Two recurring themes on disruptive technologies were discussed during the forum. First is the call for closer collaboration among the government, industry and the academe, to facilitate adaptive regulation design, align development objective with existing and available talents and resources, and build and promote mutual capacity. Second is the inclusivity of access to disruptive technology, which will open up potential markets and increase the size of the economic pie.
The same can be applied to PCC as a disruptor promoting market competition. Multisectoral cooperation is vital; all markets and market players must have access to competitive conditions and outcomes, when applicable. These past three years have not been easy. Every concluded case and signed memorandum of agreement are but small steps for the PCC not only in upholding competition within the local and international business environment but also in promoting consumer welfare and benefit. Surely, there will be more uphill battles in the coming months and years. Rest assured, the PCC will remain steadfast in disrupting unfair competition.

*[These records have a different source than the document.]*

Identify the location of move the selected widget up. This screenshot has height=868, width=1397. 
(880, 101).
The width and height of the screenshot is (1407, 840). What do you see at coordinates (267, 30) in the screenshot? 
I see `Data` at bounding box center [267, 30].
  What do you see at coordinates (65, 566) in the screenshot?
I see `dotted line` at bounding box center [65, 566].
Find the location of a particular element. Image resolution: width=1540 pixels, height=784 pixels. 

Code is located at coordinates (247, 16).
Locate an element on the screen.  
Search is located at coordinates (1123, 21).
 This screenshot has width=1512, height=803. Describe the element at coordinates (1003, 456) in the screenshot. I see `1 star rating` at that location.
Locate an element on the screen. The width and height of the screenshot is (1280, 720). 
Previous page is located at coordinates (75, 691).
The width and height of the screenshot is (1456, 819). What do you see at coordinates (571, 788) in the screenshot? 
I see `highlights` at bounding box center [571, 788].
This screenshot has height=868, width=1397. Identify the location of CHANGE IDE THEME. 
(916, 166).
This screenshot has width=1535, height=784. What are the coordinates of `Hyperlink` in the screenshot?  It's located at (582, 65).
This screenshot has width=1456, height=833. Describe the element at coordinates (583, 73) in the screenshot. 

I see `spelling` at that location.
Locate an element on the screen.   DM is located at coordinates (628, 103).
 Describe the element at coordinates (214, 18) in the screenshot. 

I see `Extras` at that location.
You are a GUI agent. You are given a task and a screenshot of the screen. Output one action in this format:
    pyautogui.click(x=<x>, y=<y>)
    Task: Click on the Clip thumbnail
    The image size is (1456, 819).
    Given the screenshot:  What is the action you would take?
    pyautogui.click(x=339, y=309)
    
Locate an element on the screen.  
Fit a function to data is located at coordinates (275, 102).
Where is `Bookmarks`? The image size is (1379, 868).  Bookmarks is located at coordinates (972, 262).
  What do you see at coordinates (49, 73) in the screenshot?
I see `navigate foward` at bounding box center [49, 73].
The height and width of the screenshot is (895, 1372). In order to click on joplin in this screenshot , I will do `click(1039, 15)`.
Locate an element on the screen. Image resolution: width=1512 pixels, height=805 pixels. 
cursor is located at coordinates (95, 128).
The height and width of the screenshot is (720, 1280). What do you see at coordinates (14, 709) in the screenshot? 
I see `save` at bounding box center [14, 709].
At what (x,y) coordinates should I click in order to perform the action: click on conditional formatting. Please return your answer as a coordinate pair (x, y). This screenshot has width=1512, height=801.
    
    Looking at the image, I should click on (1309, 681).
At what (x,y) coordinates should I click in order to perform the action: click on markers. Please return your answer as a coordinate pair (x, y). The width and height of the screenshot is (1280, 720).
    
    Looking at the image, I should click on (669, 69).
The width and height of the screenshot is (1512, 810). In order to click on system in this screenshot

Commissioner de Claro Jr., a CPA lawyer, has worked in companies in the fields of manufacturing, mining, telecommunications, real estate and banking and finance prior to his appointment to the Philippine Competition Commission. A litigation and corporate lawyer, he once served as legal consultant to the Department of Environment and Natural Resources. He earned a Bachelor of Laws degree from the Ateneo de Davao Law School and graduated from the De La Salle College with a BS in Commerce, Major in Accounting.